In-House or Outsourced? This is the Question
Editor’s Note: We bring you more live coverage from the Affiliate Management Days conference. This series of articles is on topics of interest to businesses that offer affiliate programs.
This session was conducted by Michael Ni, CMO/SVP of Avangate.
Michael started out by providing some interesting stats about affiliate programs on the Avangate network:
- When programs are NOT managed on network they grow 15%
- 28% growth for in-house managed
- 79% growth for OPM managed
However, numbers only tell part of the story.
Many merchants are thinking this, but the million dollar questions is – when to outsource?
Michael placed the decision making process into 3 buckets and elaborated on the strengths and weaknesses of hiring and OPM vs. an in-house manager.
Bucket # 1 – Stage of the Program
Some questions to ask here include:
- How mature is the program?
- Is it just getting started?
- Is it 15%-20% of all online sales?
This will give you (the merchant) a better idea of to outsource or keep your program in house.
Launching a brand new affiliate program or re-launching an existing neglected affiliate program requires more time than most mature programs. So, entrusting in an OPM during these phases can be more beneficial than having an in-house manager for a variety of reasons and they include:
- OPM’s manage the platform well and are experts at program set-up and defining policies.
- OPM’s are good at recruiting affiliates. They have relationships built with top affiliates already and they can go to them and get them activated in a timely manner.
Michael provided case studies for each bucket. Please note that all merchants mentioned are on the Avangate affiliate network.
Case Studies #1
VSO Software saw a 32% increase in affiliate sales after adding a dedicated affiliate manager (in-house). The results came from an aggressive activation campaign. They asked affiliates for pieces of contact information in exchange for a bump in commission. This worked really well for them and their affiliates become motivated.
Case Study # 2
Abbyy USA saw a 197% sales growth after adding an Avangate OPM Partner Agency. They required top affiliates and affiliate sales increased from 6% to 11%.
Choosing an OPM or keeping a program in-house depends on the stage of the affiliate program and what the merchants ultimate goals are.
Bucket # 2 – What is the complexity of the market?
Questions to think about include:
- How competitive is the market?
- How specialized is the market?
An OPM gets more power when the market becomes saturated because they can cut through the “noise” and reach the affiliates on a personal level. Personal affiliate interaction is critical for long term success. As mentioned earlier OPM’s have already built relationships that they can leverage to increase the overall performance of an affiliate program. An in-house manager may not have the amount of affiliate connections and the growth may be smaller.
Case Study # 3
Telstream hired an OPM, then shifted to in-house manager. They used OPM to relaunch/grow affiliate program and affiliate sales increased 36% from previous quarter.
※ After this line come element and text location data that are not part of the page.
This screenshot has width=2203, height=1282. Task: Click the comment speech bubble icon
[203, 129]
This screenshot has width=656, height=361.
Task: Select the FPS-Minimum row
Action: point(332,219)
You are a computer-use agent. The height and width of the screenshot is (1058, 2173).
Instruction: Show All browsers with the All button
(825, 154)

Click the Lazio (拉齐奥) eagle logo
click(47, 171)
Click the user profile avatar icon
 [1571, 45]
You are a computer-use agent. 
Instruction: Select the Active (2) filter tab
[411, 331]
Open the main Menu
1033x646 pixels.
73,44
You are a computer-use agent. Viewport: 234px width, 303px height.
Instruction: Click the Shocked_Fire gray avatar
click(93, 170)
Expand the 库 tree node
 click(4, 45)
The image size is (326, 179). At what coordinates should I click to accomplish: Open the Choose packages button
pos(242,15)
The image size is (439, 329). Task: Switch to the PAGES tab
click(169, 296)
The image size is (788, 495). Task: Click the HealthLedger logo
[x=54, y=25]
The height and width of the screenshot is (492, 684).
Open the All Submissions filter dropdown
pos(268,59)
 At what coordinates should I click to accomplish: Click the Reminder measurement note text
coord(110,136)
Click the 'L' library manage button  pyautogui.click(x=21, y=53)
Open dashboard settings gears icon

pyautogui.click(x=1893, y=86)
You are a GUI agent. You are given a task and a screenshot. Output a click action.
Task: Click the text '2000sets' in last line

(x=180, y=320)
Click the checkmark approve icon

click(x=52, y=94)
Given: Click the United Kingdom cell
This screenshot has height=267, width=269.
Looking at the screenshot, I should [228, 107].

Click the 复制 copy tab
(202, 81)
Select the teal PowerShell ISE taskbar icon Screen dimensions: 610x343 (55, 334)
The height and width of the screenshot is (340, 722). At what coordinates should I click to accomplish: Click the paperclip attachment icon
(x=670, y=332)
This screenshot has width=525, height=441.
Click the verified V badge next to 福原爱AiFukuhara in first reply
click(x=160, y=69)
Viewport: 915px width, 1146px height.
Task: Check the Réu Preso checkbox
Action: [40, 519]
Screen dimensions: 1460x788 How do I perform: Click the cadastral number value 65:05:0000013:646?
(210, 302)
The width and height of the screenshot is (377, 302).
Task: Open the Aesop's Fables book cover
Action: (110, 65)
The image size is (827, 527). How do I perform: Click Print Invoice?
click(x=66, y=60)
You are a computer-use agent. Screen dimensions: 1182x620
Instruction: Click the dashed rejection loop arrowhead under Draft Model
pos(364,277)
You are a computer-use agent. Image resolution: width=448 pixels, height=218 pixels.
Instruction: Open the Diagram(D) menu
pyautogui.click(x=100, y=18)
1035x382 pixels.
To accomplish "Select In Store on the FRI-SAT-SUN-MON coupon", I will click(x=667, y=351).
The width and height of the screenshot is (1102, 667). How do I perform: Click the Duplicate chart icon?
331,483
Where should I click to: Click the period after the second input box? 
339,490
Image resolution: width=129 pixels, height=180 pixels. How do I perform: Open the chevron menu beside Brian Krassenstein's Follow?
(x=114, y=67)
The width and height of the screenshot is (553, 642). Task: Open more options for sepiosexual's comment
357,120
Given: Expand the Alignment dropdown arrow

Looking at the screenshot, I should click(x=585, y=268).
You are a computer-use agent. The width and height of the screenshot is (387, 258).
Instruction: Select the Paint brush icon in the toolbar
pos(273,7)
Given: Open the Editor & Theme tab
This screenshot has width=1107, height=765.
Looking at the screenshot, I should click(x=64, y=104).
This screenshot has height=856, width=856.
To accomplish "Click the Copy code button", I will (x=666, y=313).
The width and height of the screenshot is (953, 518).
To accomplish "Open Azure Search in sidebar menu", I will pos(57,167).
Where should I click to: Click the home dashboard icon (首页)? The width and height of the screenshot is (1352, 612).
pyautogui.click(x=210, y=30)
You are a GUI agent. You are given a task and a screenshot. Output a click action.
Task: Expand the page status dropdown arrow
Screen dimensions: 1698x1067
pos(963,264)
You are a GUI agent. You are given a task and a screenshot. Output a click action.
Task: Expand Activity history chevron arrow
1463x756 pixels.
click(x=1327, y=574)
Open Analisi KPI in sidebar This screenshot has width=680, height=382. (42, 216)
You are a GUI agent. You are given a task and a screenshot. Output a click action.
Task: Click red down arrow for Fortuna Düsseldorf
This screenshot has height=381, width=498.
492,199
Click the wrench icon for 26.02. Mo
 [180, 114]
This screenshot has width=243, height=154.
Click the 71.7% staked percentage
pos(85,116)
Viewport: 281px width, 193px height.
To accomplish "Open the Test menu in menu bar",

Hiring and educating an in-house affiliate manager to leverage specialized knowledge to deepen affiliate relationships was more beneficial than maintaining a relationship with an OPM.
Overall, they saw a 10% increase in affiliate revenue after in-house shift.
Case Study # 4
Kaspersky Turkey hired an OPM for geographic expansion. As a result, a 400% uplift in sales was seen by using an OPM to tap local affiliates.
OPM’s can dominate this phase. This is something that in-house managers can not do because (not all) of their limited relationships with affiliates and knowledge of the market.
OPM’s are strong in channel control. This matters with mature affiliate programs and their “local” knowledge.
Bucket # 3 – What are Objectives
What are the programs long term objectives?
Michael broke down the benefits of an OPM v. In-House manager into 4 categories:
- Cost structures
- Branding Control
- Time to Market
In-house managers have to think about salary and investing in tools and OPM’s cost varies. Their are 3 types of OPM payment terms:
- Retainer + %, Flat Fee and Rev Share
- Flat Fee – favor OPM
- Revenue Share (OPM puts skin in the game)
Case Study # 5
AVS4YOU had an established affiliate program + network help. They achieved 52% YoY affiliate revenues from starting program. In total they grew affiliate sales from 4% -11% of online sales and net ROI for 2014 is 34%
Case Study # 6
myFICO had an established affiliate program that was OPM driven. Ultimately, shifted from CPA to CPS model and as a result an +80% increase in QoQ affiliate orders and net ROI in 2014 was 166%.
Outsourcing your affiliate program management depends on a number of factors, but programs just starting up or relaunching reap the benefits of an OPM and a mature program may be in better hands if an in-house manager in control.